AIM OF THE TASK: Set each line of the material below down word for word, from the first through the line that holds "Open the Setting gear icon", but not the pictures.

TASK INPUTS:
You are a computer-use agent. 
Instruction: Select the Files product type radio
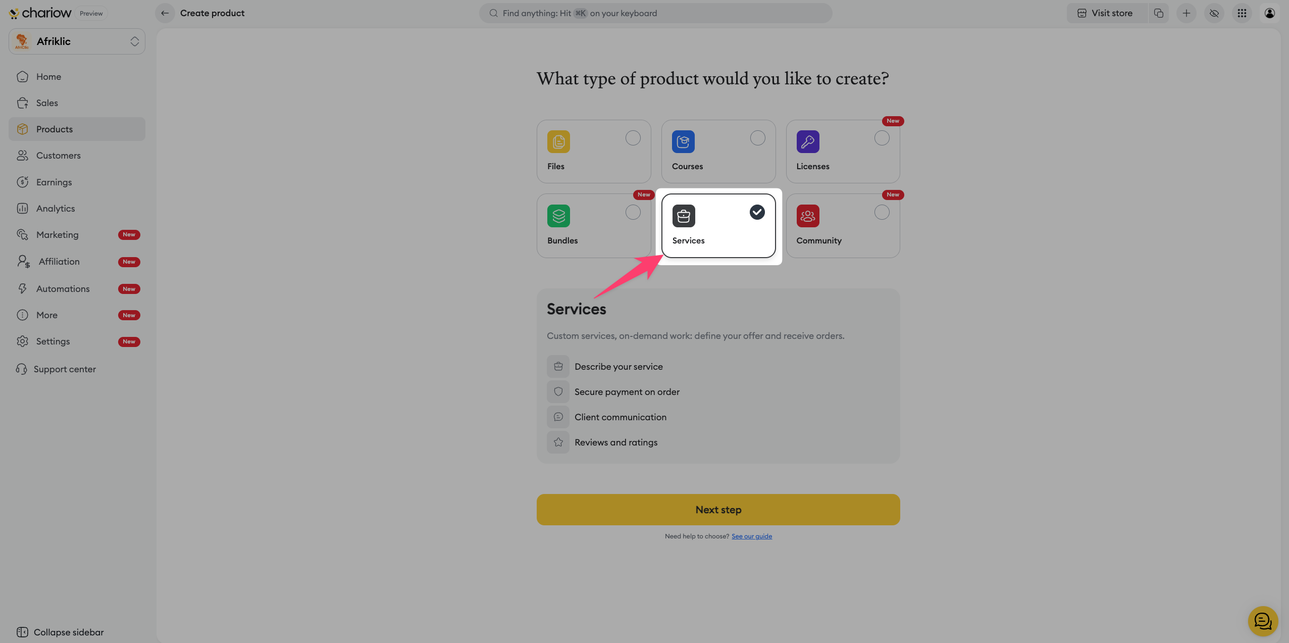pyautogui.click(x=633, y=138)
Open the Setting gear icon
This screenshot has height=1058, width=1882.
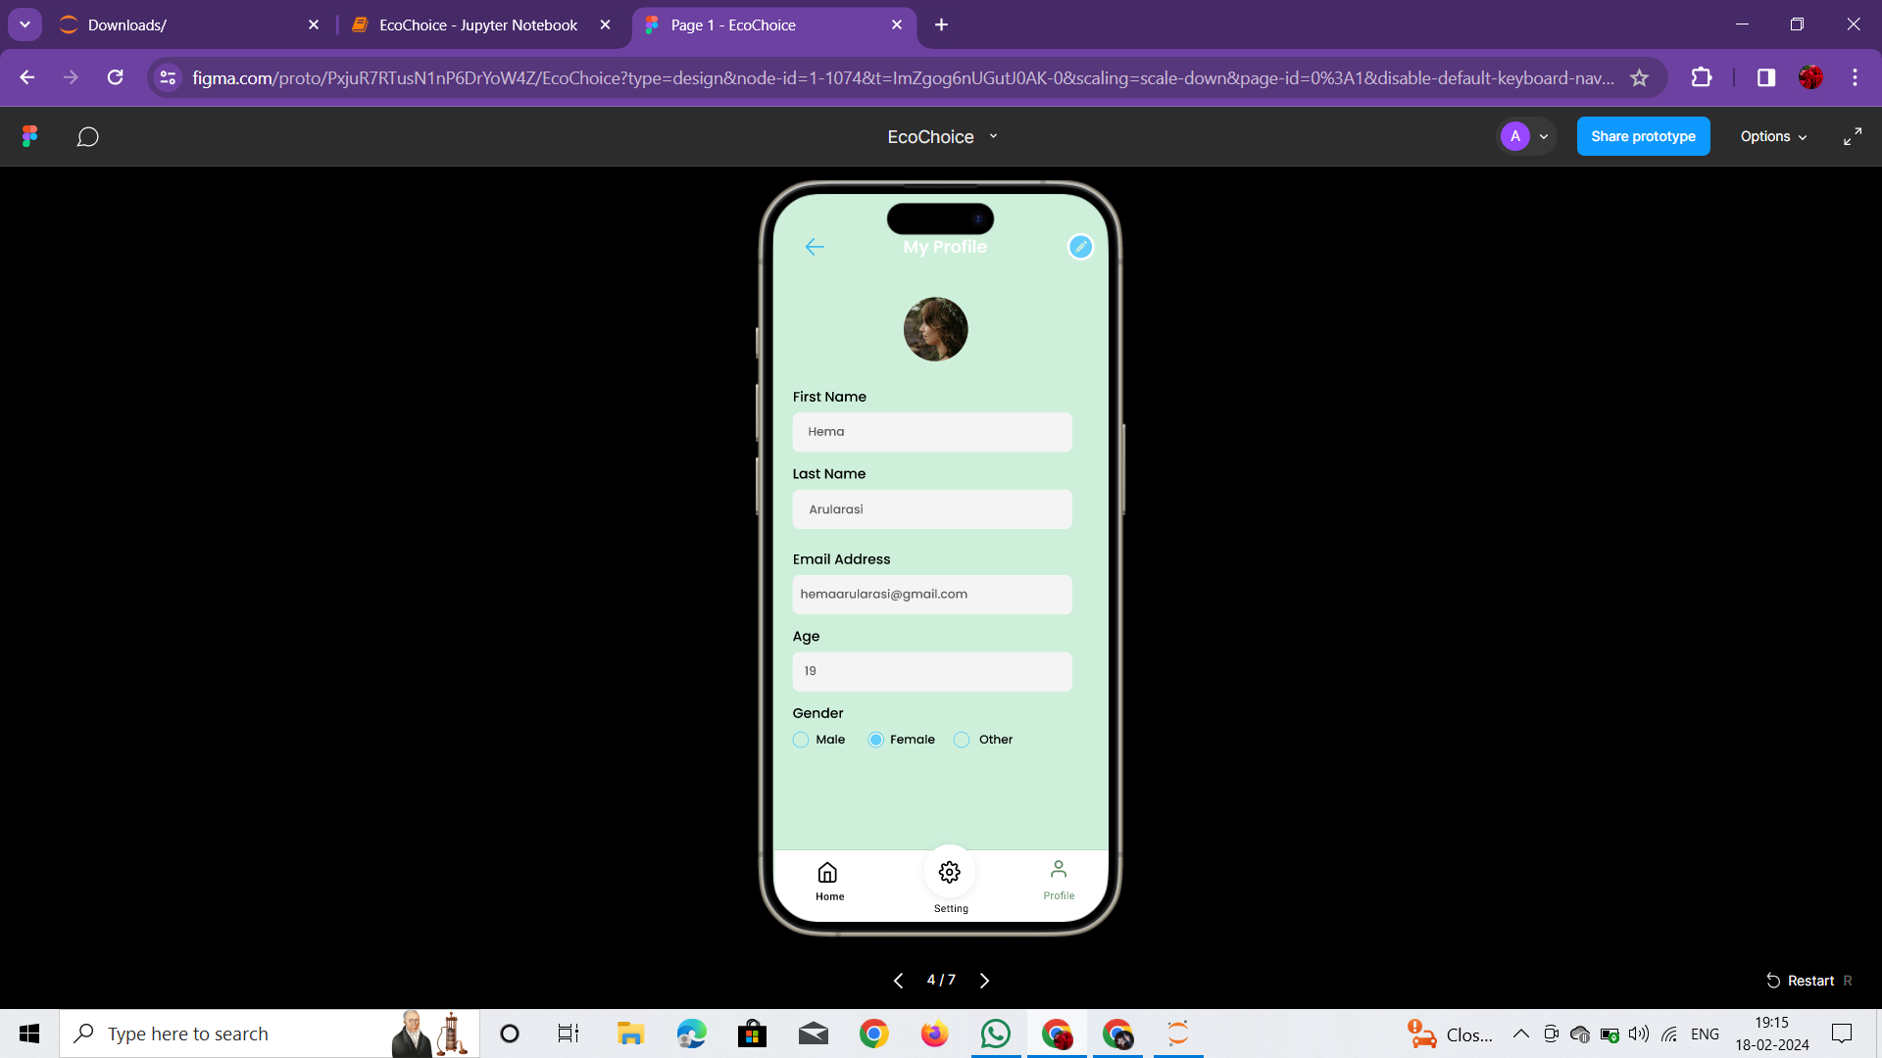pyautogui.click(x=949, y=872)
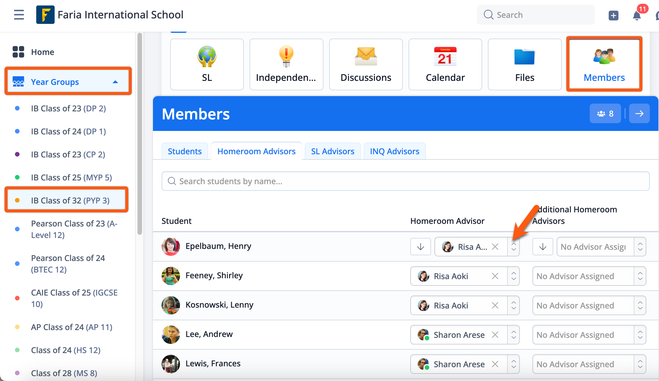Viewport: 659px width, 381px height.
Task: Clear Sharon Arese advisor for Lee, Andrew
Action: coord(495,335)
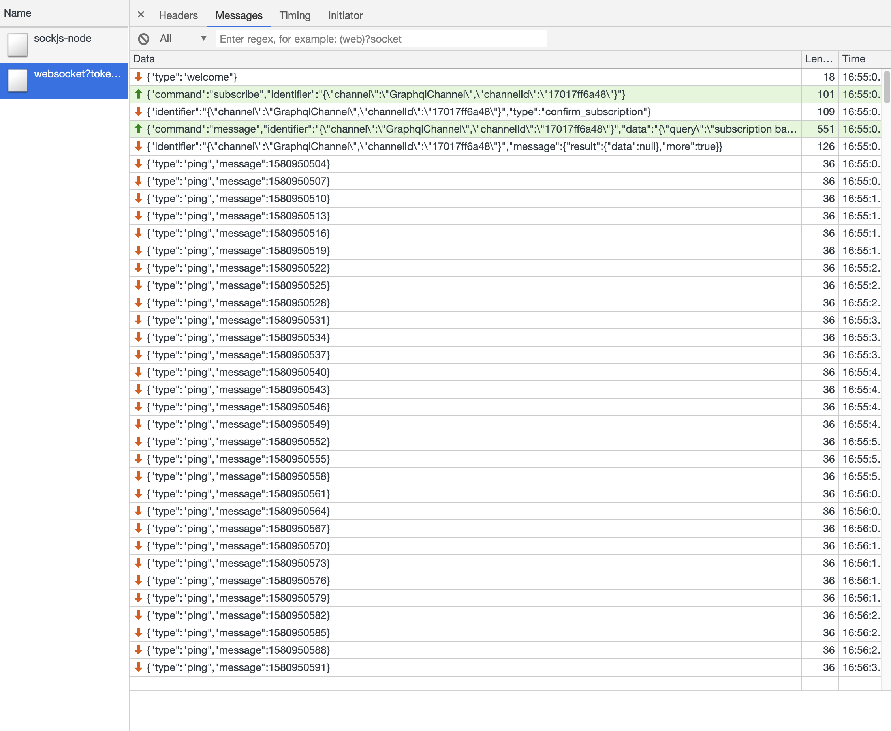Click the file icon next to sockjs-node

point(17,44)
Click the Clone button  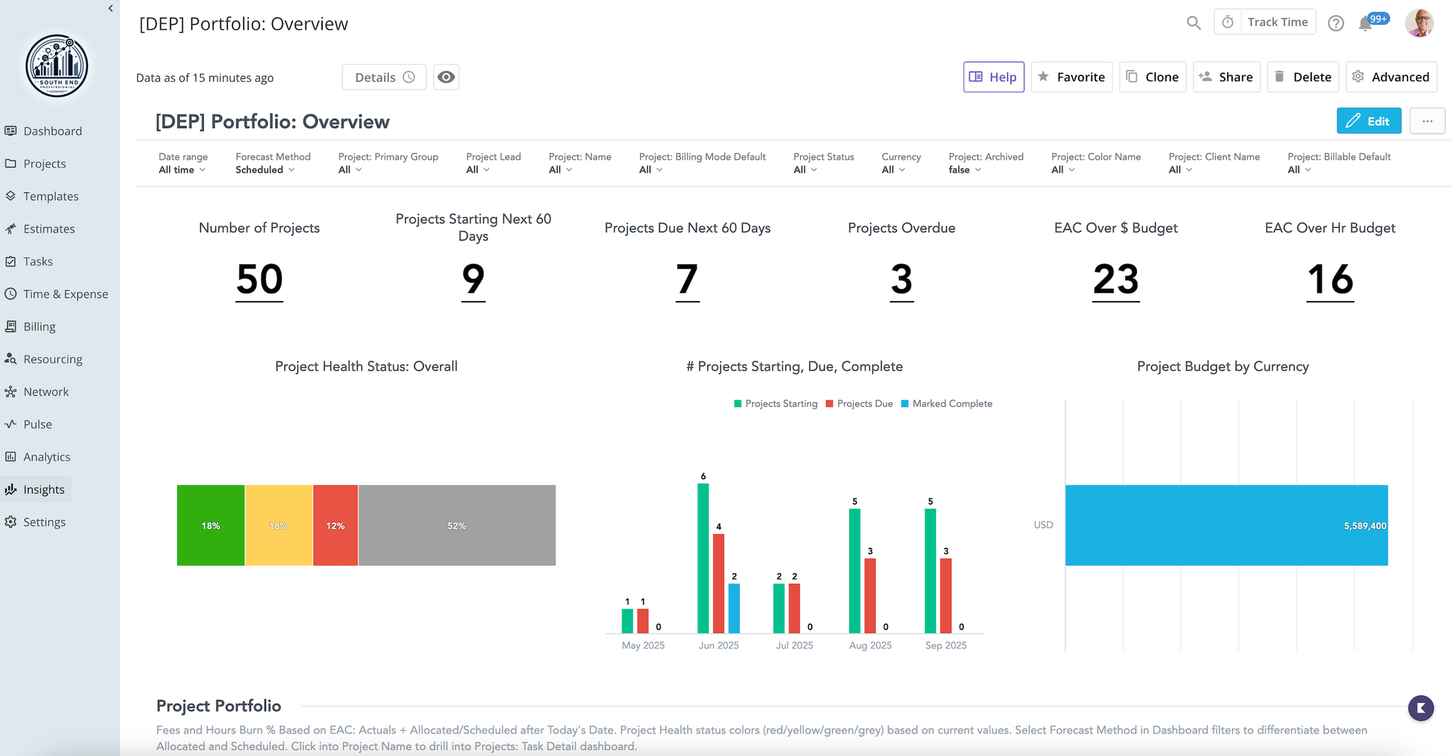[1153, 77]
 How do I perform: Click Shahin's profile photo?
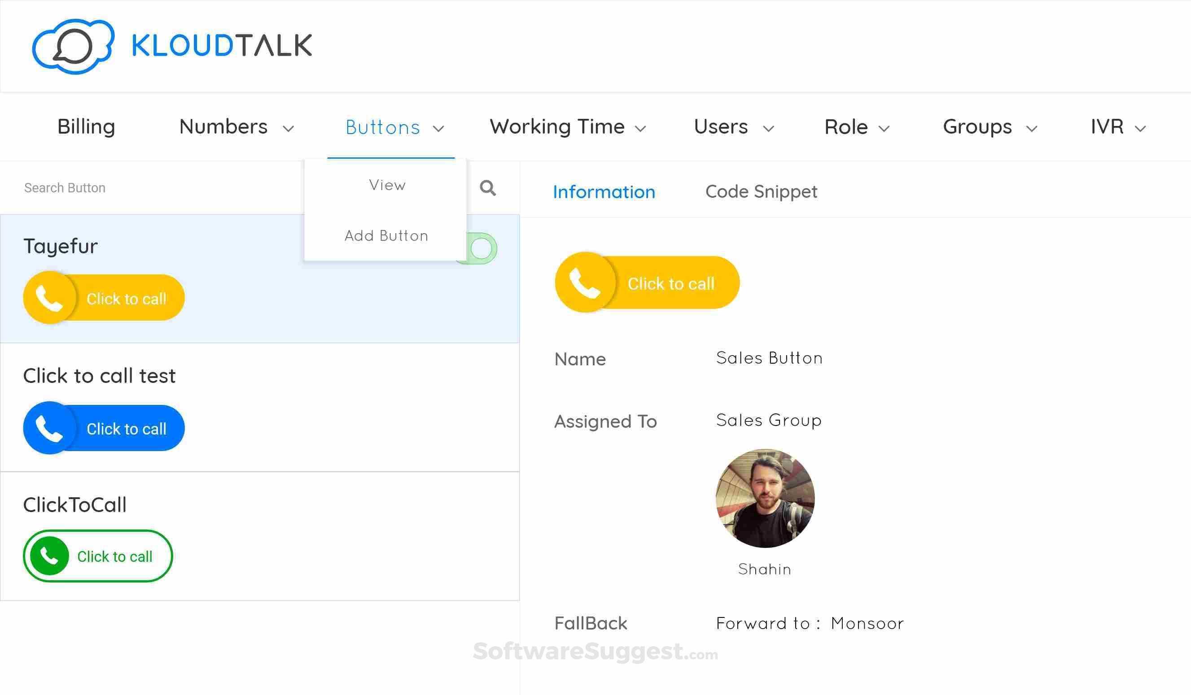point(765,498)
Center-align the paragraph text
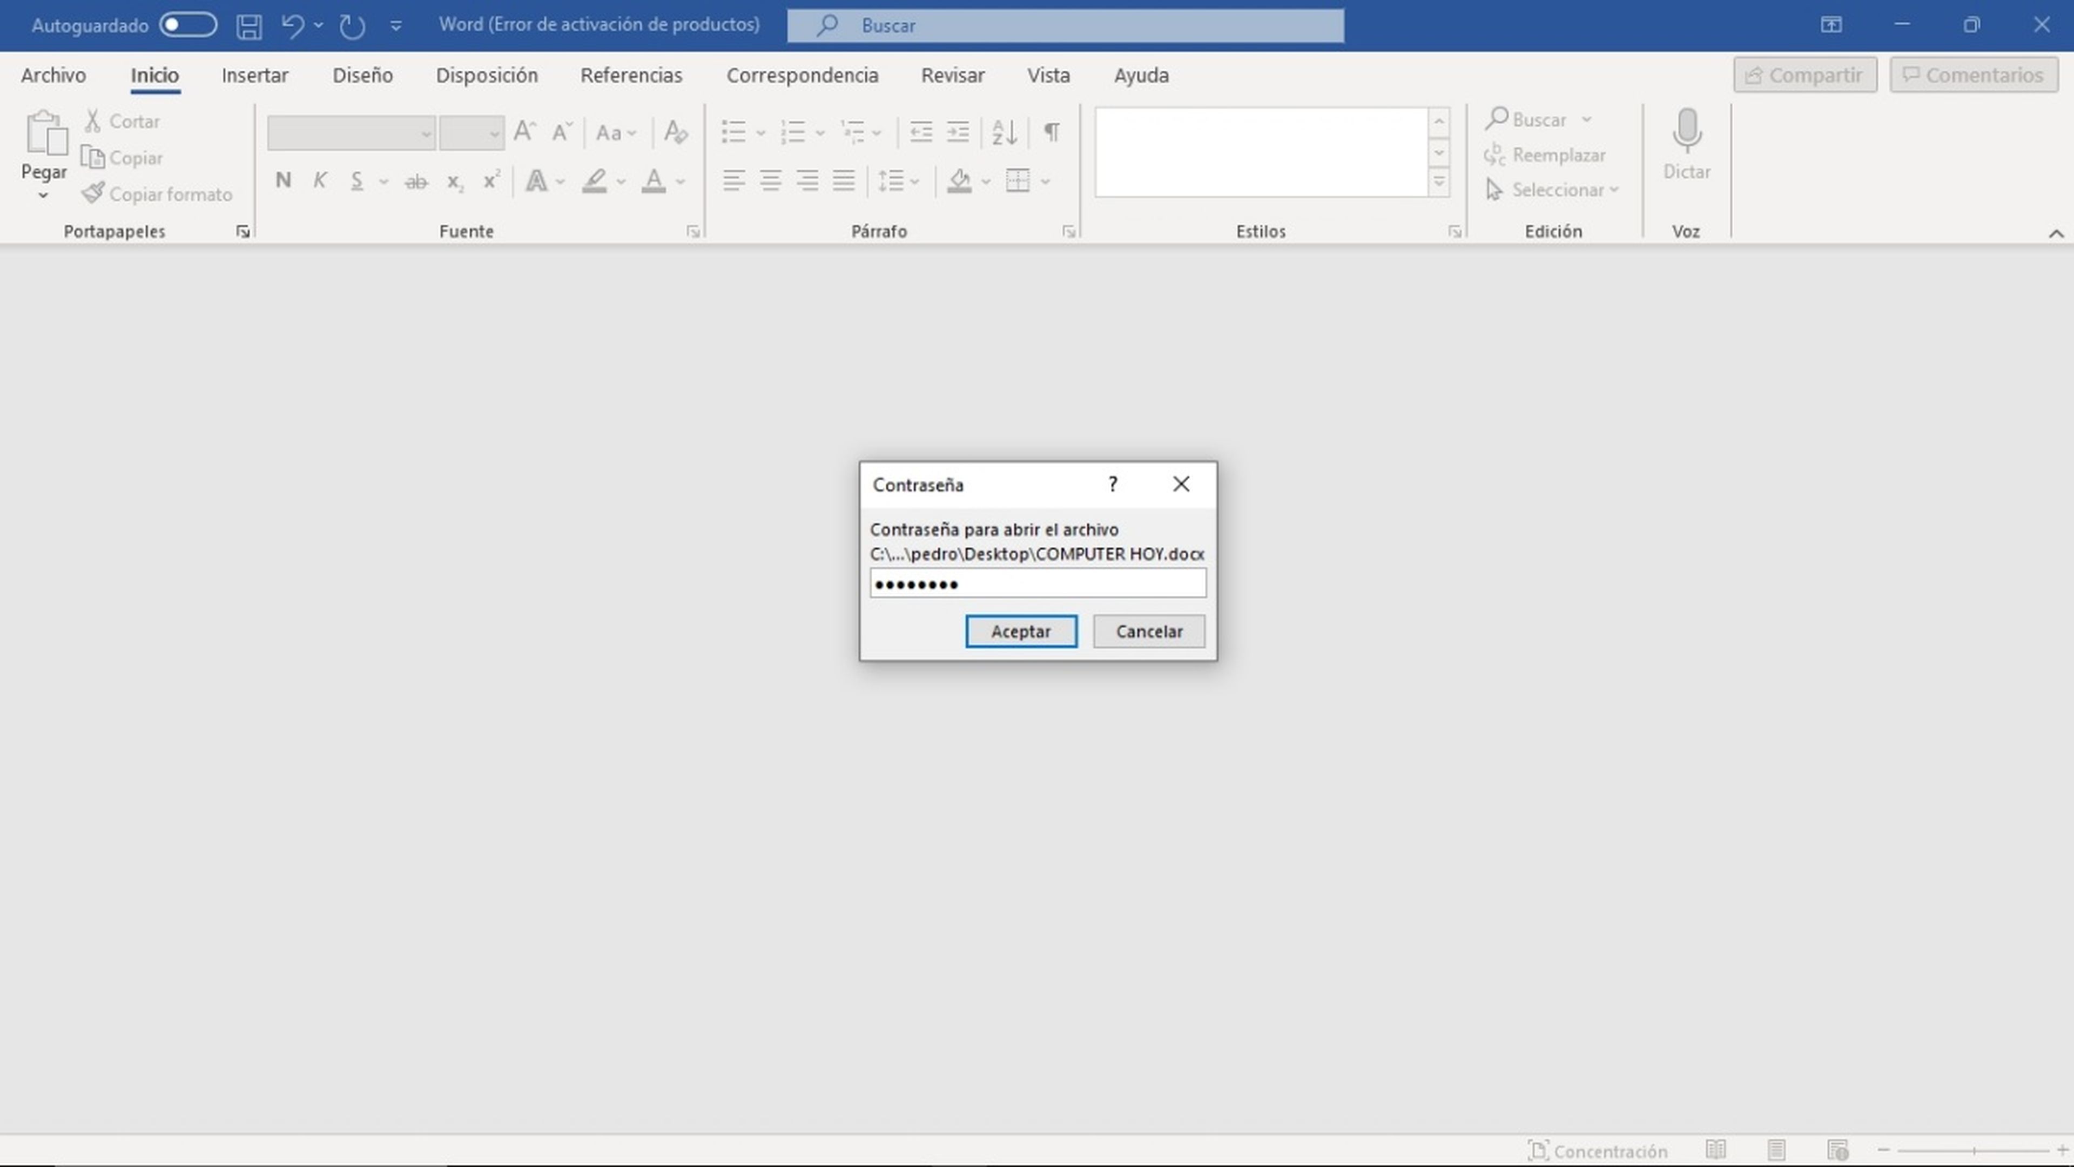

RESPONSE TO THE EXERCISE:
You are a computer-use agent. 
Instruction: Select the Files product type radio
pyautogui.click(x=633, y=138)
Open the Setting gear icon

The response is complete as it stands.